伽达默尔的独特之处在于他改变了读者在整个艺术活动中的地位:即作品的意义实现没有读者的主动参与是不可能的。意义就不单纯地在于作品,而是作品与读者的融合。伽达默尔之前的读者理论大多是被动接受的读者论,意义已被作者嵌入作品之中,读者只是通过努力把作品的愿意实现出来。伽达默尔的读者则是一种拥有“前见”的读者,这种读者可以扩大、更改自己的前见,但却不能没有前见。前见是一切理解的基础,是读者在理解之前向作品开放的倾向性,这样,读者通过解读所得到的就不是作品的原意,而是视域融合的结果。因此,这样的读者就不是被动接受的,而是参与到作品的存在中的。

但是,我们仍不能因此就把伽达默尔的解释学美学机械地归纳入以读者为中心的思潮中,因为他的理论说到底,还是围绕作品的存在这一核心来建构的,读者因素仍然居于次要地位。

2.2 以作品为核心

伽达默尔认为,作品是时间性的在者,在其存在中不断地变迁,但变迁并不意味着作品的碎片化,而是作品在其变迁中不断地是其所是,不断地成为自身,于是,作品本身就是差异与同一的辩证综合;读者也是时间性的在者,读者在其阅读中是从前见出发、在视域融合中理解,因此理解必然是创造性的,但这种创造性决不是主观臆断、异想天开,而是要以“流传物内容本身”为尺度,让作品如其本然地显现,这样,读者便把理解的创造性与理解的规范性集于一身。作品与读者的关系也同样是辩证性的,没有作品,当然不会有读者;没有读者,作品也无法存在;作品与读者各以对方的存在为前提,两者是辩证统一的。

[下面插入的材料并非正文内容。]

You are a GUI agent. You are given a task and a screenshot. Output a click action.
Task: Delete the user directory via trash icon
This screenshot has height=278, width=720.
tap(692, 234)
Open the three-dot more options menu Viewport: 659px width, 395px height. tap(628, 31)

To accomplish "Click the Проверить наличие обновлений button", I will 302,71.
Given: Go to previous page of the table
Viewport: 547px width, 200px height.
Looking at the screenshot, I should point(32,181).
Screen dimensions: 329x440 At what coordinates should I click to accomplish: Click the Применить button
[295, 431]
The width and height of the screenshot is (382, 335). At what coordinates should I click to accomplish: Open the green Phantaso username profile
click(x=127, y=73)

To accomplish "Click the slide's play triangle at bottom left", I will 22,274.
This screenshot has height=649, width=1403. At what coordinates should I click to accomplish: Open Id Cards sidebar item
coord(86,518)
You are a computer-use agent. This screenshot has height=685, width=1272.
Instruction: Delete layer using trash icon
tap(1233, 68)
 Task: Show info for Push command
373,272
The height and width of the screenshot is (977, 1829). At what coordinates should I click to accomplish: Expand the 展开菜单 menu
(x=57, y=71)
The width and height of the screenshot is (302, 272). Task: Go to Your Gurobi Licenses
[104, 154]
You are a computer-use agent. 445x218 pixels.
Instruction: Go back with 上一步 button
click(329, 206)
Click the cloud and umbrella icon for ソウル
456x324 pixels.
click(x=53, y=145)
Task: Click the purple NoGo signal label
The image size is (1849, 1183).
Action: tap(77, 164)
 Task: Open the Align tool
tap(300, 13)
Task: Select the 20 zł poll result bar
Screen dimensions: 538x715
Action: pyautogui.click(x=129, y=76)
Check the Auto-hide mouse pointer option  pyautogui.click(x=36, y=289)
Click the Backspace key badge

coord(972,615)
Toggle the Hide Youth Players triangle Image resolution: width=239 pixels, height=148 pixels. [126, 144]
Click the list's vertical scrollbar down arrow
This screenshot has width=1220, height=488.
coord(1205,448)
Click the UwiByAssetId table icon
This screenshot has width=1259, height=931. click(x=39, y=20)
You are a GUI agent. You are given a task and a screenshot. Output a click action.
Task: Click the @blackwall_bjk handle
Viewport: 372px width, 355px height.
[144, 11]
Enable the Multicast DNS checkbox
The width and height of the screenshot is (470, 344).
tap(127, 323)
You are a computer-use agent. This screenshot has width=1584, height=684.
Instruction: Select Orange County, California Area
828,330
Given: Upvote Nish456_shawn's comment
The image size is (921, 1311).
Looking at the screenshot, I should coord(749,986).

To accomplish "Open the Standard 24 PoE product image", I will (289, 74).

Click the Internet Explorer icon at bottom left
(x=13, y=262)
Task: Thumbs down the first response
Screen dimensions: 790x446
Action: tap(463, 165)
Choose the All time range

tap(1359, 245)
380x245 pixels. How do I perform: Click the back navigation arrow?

在这种统一之中,应该说作品的存在始终居于主要地位,读者的存在从属于作品的存在。首先,伽达默尔在作品与读者的关系之中更强调事物本身的行动、事物自身的结果、事物自身的言说,而不是读者的主体地位。他非常赞同黑格尔对“外在反思”的批判,认为只有真正参与进事物自身进程、自身行动的思想才是真正让事物显现的思想。他说:“真正的方法乃是事物本身的行动……事物显然不是在我们并不思维的情况下进行其进程,但思维就意味着:使事物在其自身的结果中得到展开”。(伽达默尔,2004:350 )所有理解、解释的有效性最终也只能回到作品本身,依据于作品本身的尺度。伽达默尔在谈到语言的思辨结构时又说:“效果历史意识知道它所参与的意义事件的绝对开放性”。(伽达默尔,2004:478)其次,在谈到读者及其前见时,伽达默尔更多地是在古希腊的“研究者自我克制”的意义上强调读者“否定地对待自身”,他认为,“对于诠释学经验来说,事物表现自身也并非没有其自己的努力,而这种努力就在于:‘否定地对待自身。谁试图理解某一文本,谁就必须拒斥某些东西,亦即拒斥那些从其自己的偏见出发而作为意义期待起作用的东西,只要这些东西是被文本的意义所拒斥的话”。(伽达默尔,2004:183)这种“否定地对待自身”也就是非教条式地对待自己的前见,不顽固坚持自己的前见,始终让自己的前见保持开放,对事物的另一种存在状态表现出至关重要的敏感性,最后,伽达默尔关于“游戏”的论点更是充分地说明了其理论以作品存在为核心的观点。他认为,游戏指的是“艺术作品的存在方式”,虽然它“始终要求与别人同戏”,“也是一种交往的活动”,但是“游戏最终只是游戏运动的自我表现性”。(伽达默尔,1991:37)换句话说,艺术作品的理解需要读者因素的参与,需要和读者进行互动,才能产生作品的意义。但是作品的意义并不完全取决于读者,作品到最終体现的仍是基于其自身存在的意义。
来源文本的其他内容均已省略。